# What powerhead to buy for a 75gal oscar tank?



## ohmyfish

I have a 75 gallon tank with an Rena XP3 (350GPH) canister filter and two baby oscars inside (inside the tank, not inside the filter).  I have the spraybar outlet just above the water pouring water onto the surface for some aeration. I have an internal filter pouring water onto the surface but it is temporary. *My question is, what kind of device should I buy to properly aerate this aquarium?* I have been thinking of buying the Maxi-Jet Powerhead but I have no idea which one to get. There are also the Marineland Penguin Powerheads and Aquaclear Powerheads. And there is also the option of an air pump with a bubble wall. But *I think I'm going towards the Maxi-Jet Powerhead. Which one should I get?* Here are the models:

MP-400 is 106 GPH
MP-600 is 160 GPH
MP-900 is 230 GPH
MP-1200 is 295 GPH

My XP3 is rated 350 GPH but the box says the waterflow will be 187 GPH when full of media and accessories. Mine is full of bio and mech filtration.

*So, I ask, which Maxi-Jet Powerhead model is best for two oscars in a 75 gallon?* I would really appreciate any advice or suggestions. I need something that will aerate my aquarium.


----------



## Jackson

Have you thought about an air pump? It would work better then a power head.
Most of the time power heads need to be almost even or near the water line to pump air in properly. The air pump will be a constant flow of air. This way if the water line dropped for some reason you won't have to worry about the fish.

If it's for circulation- I personally don't like the maxi jets. Look into the koralias or aqua clear power heads. I think they do a better job.
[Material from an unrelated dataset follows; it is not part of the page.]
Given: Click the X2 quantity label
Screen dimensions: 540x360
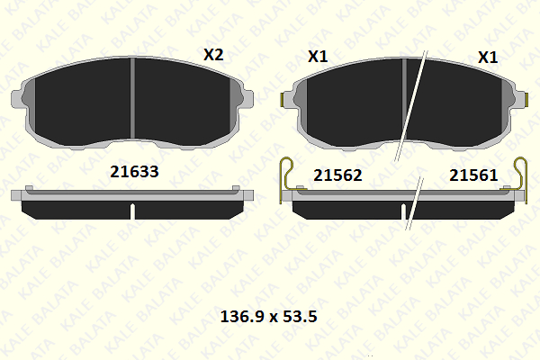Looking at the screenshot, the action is point(213,55).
These are reasonably priced as well.


----------



## ohmyfish

Jackson said:


> Have you thought about an air pump? It would work better then a power head.
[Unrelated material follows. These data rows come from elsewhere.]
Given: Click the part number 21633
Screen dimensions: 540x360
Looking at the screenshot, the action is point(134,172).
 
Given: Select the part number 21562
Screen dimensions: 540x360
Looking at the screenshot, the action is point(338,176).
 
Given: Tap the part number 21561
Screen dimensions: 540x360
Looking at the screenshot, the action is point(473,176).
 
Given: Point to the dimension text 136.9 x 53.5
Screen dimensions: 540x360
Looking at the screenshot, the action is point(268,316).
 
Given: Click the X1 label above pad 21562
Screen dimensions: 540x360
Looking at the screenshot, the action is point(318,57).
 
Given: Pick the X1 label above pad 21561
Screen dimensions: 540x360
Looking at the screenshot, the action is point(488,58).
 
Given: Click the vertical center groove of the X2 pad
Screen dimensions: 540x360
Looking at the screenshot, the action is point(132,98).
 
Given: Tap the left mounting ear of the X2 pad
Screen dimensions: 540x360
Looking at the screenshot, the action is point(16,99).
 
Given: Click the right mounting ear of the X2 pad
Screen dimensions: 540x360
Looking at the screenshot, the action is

The air pumps seem very expensive. I would buy the Rena 300 (up to 80 gallons) but it is $47 dollars. I don't understand that price at all. What if I bought a HOB filter to pour water into the tank? The Emperor 400 is close to that price. The air pump prices just turn me off.


----------



## Jackson

ohmyfish said:


> The air pumps seem very expensive. I would buy the Rena 300 (up to 80 gallons) but it is $47 dollars. I don't understand that price at all. What if I bought a HOB filter to pour water into the tank? The Emperor 400 is close to that price. The air pump prices just turn me off.


 That would work as well and you are adding for filtration. I use them on a few tanks just for that nothing else.
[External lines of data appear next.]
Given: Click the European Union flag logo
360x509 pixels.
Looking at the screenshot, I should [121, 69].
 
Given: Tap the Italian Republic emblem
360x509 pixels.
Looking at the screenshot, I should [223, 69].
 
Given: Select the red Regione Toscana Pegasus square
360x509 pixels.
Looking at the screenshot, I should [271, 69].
I know the prices are messed up.


----------



## BillD

You do not need to add any aeration. Air bubbles don't add any significant amount of oxygen. Oxygen enters the tank from gas exchange at the surface. If the water is moving you don't need a powerhead or air pump for aeration.


----------



## overthetop2009

*pump*

A weak one if any. I put in a powerful one on my O tank and my Oscar ()full grown hated it.... rammed it until it was on the gravel and just kept attacking.


----------



## fish_luva

BillD said:


> You do not need to add any aeration. Air bubbles don't add any significant amount of oxygen. Oxygen enters the tank from gas exchange at the surface. If the water is moving you don't need a powerhead or air pump for aeration.


Folks, Bill is correct here. It's not how many bubbles of air you inject into a tank, it's how much surface agitation that you create for the exchange of gases at the surface. IF you have an airpump and it's fairly powerful with good decent air stones then you can create a decent surface agitation. IF you are using powerheads then try and make sure they are pointing towards the surface to create that surface agitation. Some of the powerheads do have an airline attachment so you can control how much air to add to the mix for gas exchange. I use sponge filters in most of my tanks plus Aquaclear filters so i get plenty of surface agitation...

Good Luck
Sheldon


----------



## ohmyfish

I would like to thank all of you for the feedback. I ended up buying the Maxi-Jet 1200. It is my first powerhead and I'm quite impressed with it. The debris at the bottom doesn't get the chance to settle. My baby oscars are happy so we should all be happy.  Again, thanks folks!


----------



## dynamite07

Great choice! I recently got one 1 month ago. I had an aqua clear power head and unfortunately I found two of my baby tropheus in there. I figured they might of gotten sucked up because they went to close to graze some algae. They were smaller than an inch each! With the maxijet 1200, reliability and fish getting sucked in are no worries.


----------



## JohnyBGood

How are the Pro models different from the standard Maxi-Jets?


----------